(This part two of a series exploring the future of the WSU football program)
The college football bowl season is getting into full swing. There is something special about following your team into a game that offers a national audience exposure to "your guys."
For Coach Paul Wulff and his staff, this is a challenging part of their season. You see, college football has become a year-round process. It's no longer about practicing for a few weeks in the summer and then playing out a schedule.
If Washington State is going to improve its football program, work done between Thanksgiving and Letter of Intent signing in February is crucial. The sole focus of the football staff is to recruit the best possible student/athletes.
Attending WSU isn't for every college student. Pullman truly is a unique place. Because it isn't for everyone, smart recruiting requires sizing up young men to see if they are a proper fit for not just playing football for Coach Wulff, but flourishing on the campus of Washington State.
The recruiting process is like just about every other element of college football. It's all about fundamentals.
A good football program requires a network to extend beyond the coaching staff. In other words, it's about who you know and the level of trust shared.
When it comes to a network in the state of Washington, Coach Wulff gets high marks. Not only is he well known among high school coaches, he's respected. That's a very important factor in seeking out excellent football prospects who will do well on all levels at WSU.
Judging by the verbal commits to WSU, Coach Wulff and his staff are seeing some very positive results for their efforts.
Assistant coaches have regions to focus their attention. They are responsible for vetting potential recruits through close contact with the young men, their parents and their high school coaches. Coordinating visits to Pullman and the homes of each potential recruit is a key component.
In short, the success or weakness of recruiting comes with the respective level of effort put in by assistant coaches.
It's one thing to offer a trite "very positive" description of the recruiting status at WSU thus far and quite another to detail how things are going.
- The top two Washington HS defensive backs, Casey Locker and Jamal Atofau are strong verbal commits to WSU.
- Top Washington HS defensive end Chris Mastin from Spokane is a strong verbal commit
- Top Washington HS wide receiver, and four star prospect, Gino Simone is a strong verbal commit to Coach Wulff
Need more backup for the label "very positive" to be applicable to WSU recruiting?
This recruiting class will include roughly 20 scholarship players. A glance at other future Cougs clearly shows what direction the program is headed.

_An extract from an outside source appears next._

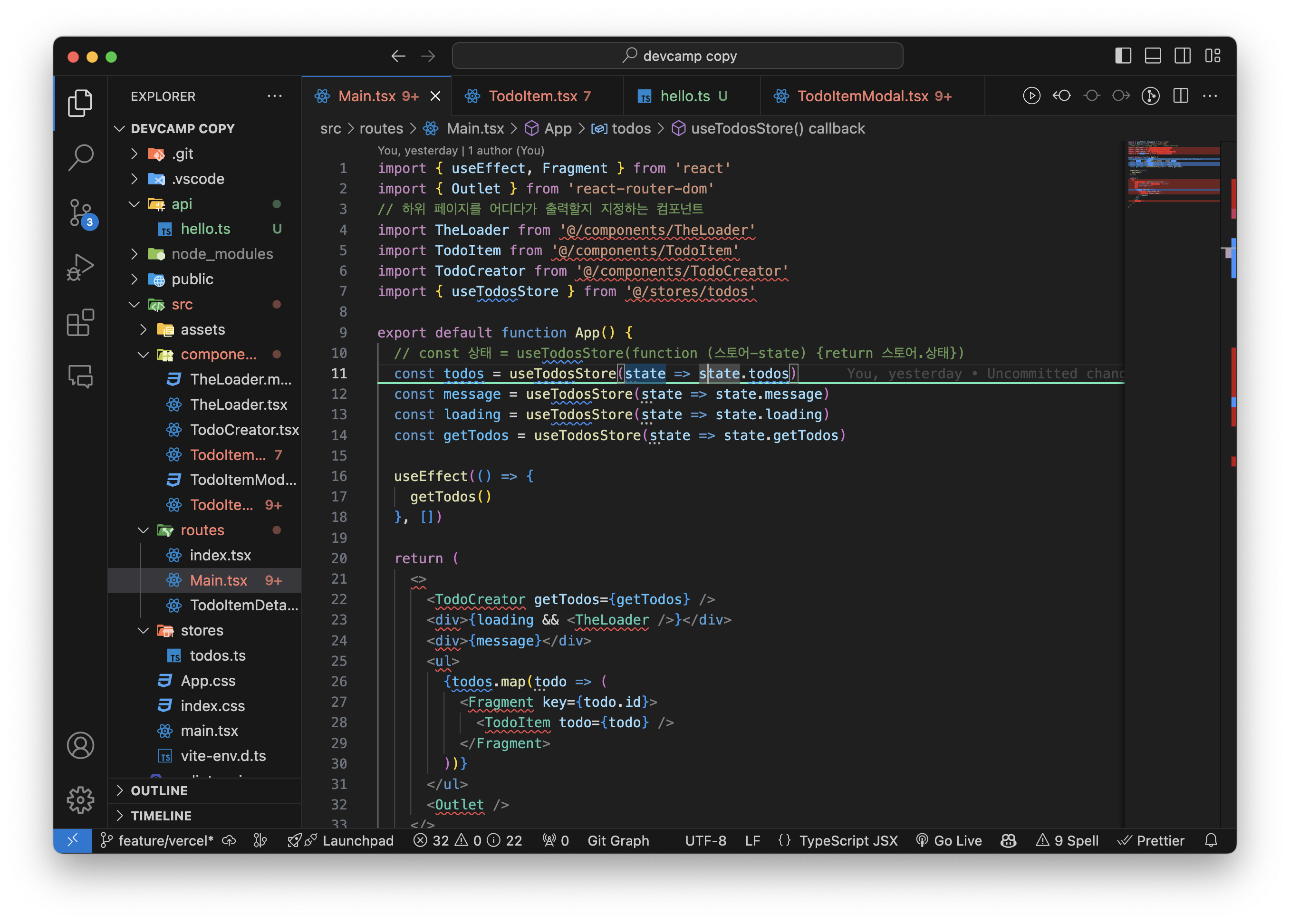The height and width of the screenshot is (924, 1290).
Task: Open the Extensions view
Action: tap(80, 322)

- Anthony Carter is a three-star safety from Gardena, CA
- Nolan Washington is a three-star corner back from Burien, WA with 4.5 speed
- Anthony Burns is a three-star running back who led Centennial HS to a CIF Championship with 4.46 speed
- William Prescott is a two-star offensive tackle out of Riverside, CA with a huge upside
- Quayshawn Buckley is a three-star offensive lineman out of Ontario, CA
- Andre Barrington is a three-star safety from Federal Way, WA with 4.5 speed
- Jeff Tuel is a three-star quarterback out of Fresno, CA with a strong arm and great feel for the game
- Justin Clayton is a three-star defensive tackle from Napa, CA
- Darren Markle is a monster three-star linebacker out of Meridian, ID with 4.59 speed carrying 230 pounds of muscle
Though the players listed are recognized as top players by Scout.com and other high school rating services, each is a great fit for Washington State. As a group they are all good students and excited about playing for Coach Wulff and his style of football.
The recruiting effort is hardly over. Not even close.

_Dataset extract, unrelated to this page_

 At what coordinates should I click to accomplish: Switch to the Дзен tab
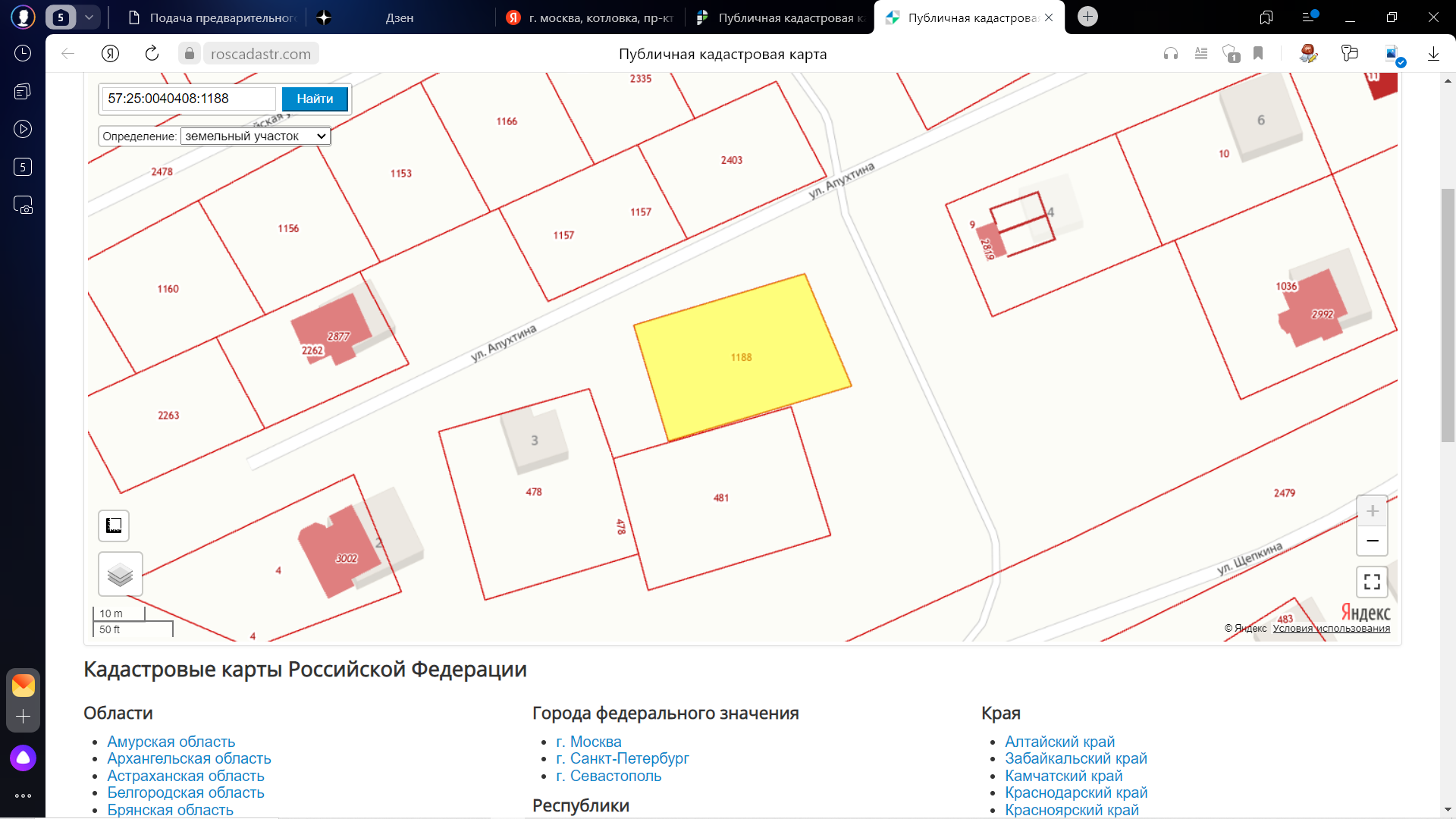click(x=400, y=17)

Once the bowl season is over, there will be a final push by successful programs to snag kids who they believe will fill a need to complete their roster. Getting back to another bowl game next season isn't just about prestige, it's about money. Don't kid yourself. The present state of college football is all about the money.

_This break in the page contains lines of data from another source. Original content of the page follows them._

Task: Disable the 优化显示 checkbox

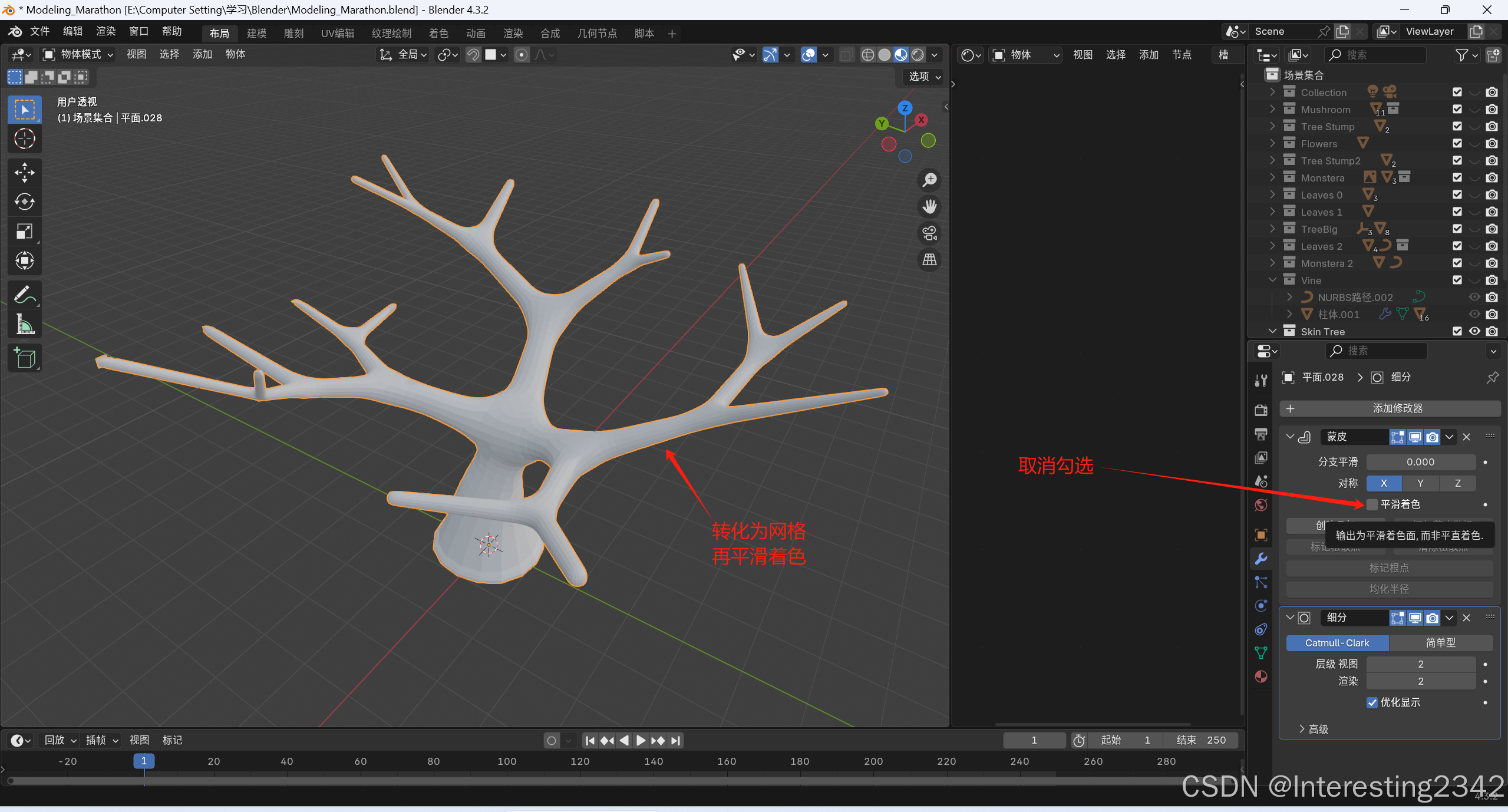Action: pyautogui.click(x=1372, y=702)
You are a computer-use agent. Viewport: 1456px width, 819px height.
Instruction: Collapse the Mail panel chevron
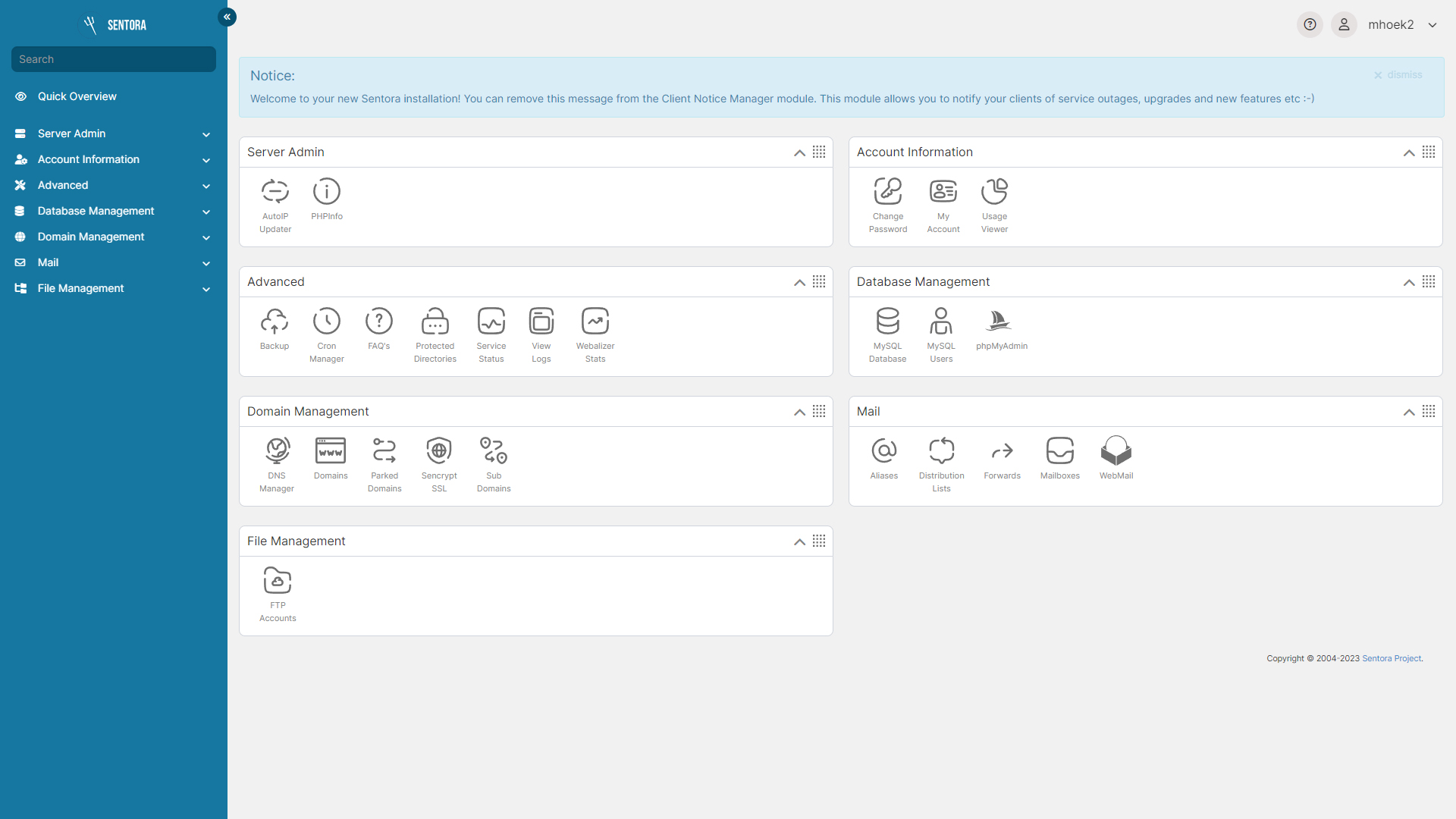point(1409,413)
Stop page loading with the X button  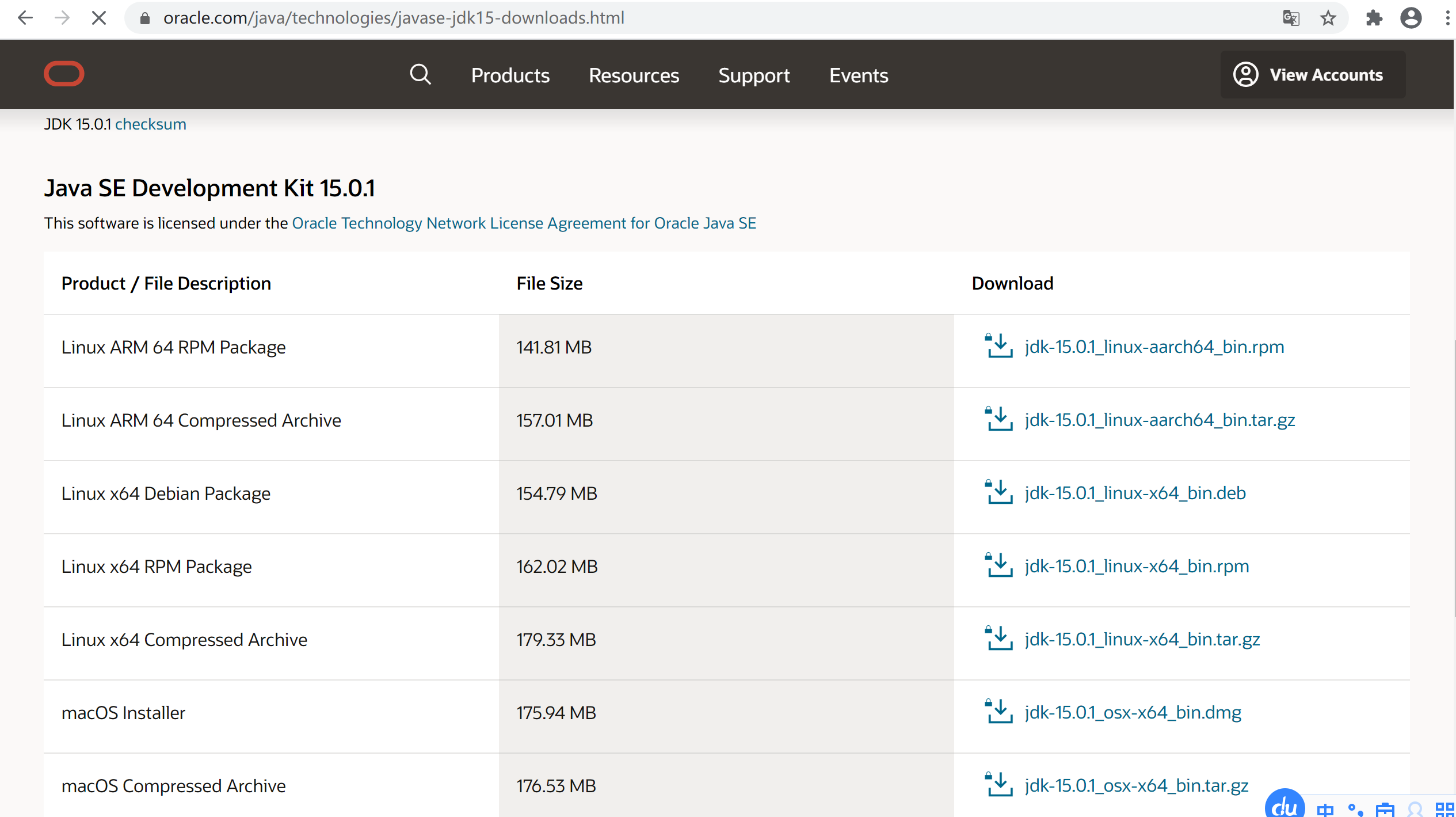pos(99,18)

The recruiting process for the month of December has been all about retaining commits who are being lured by new head coaches. Coach Sarkisian at the UW is trying to work his magic to keep top prospects on the west side of the Cascades. He's not the only one out on the recruiting trails.
It's all about the fundamental process. Working hard to maintain and strengthen relationships with recruits will lead to excitement on LOI Day in February.
For Cougar Nation, WSU football is moving in a "very positive" direction.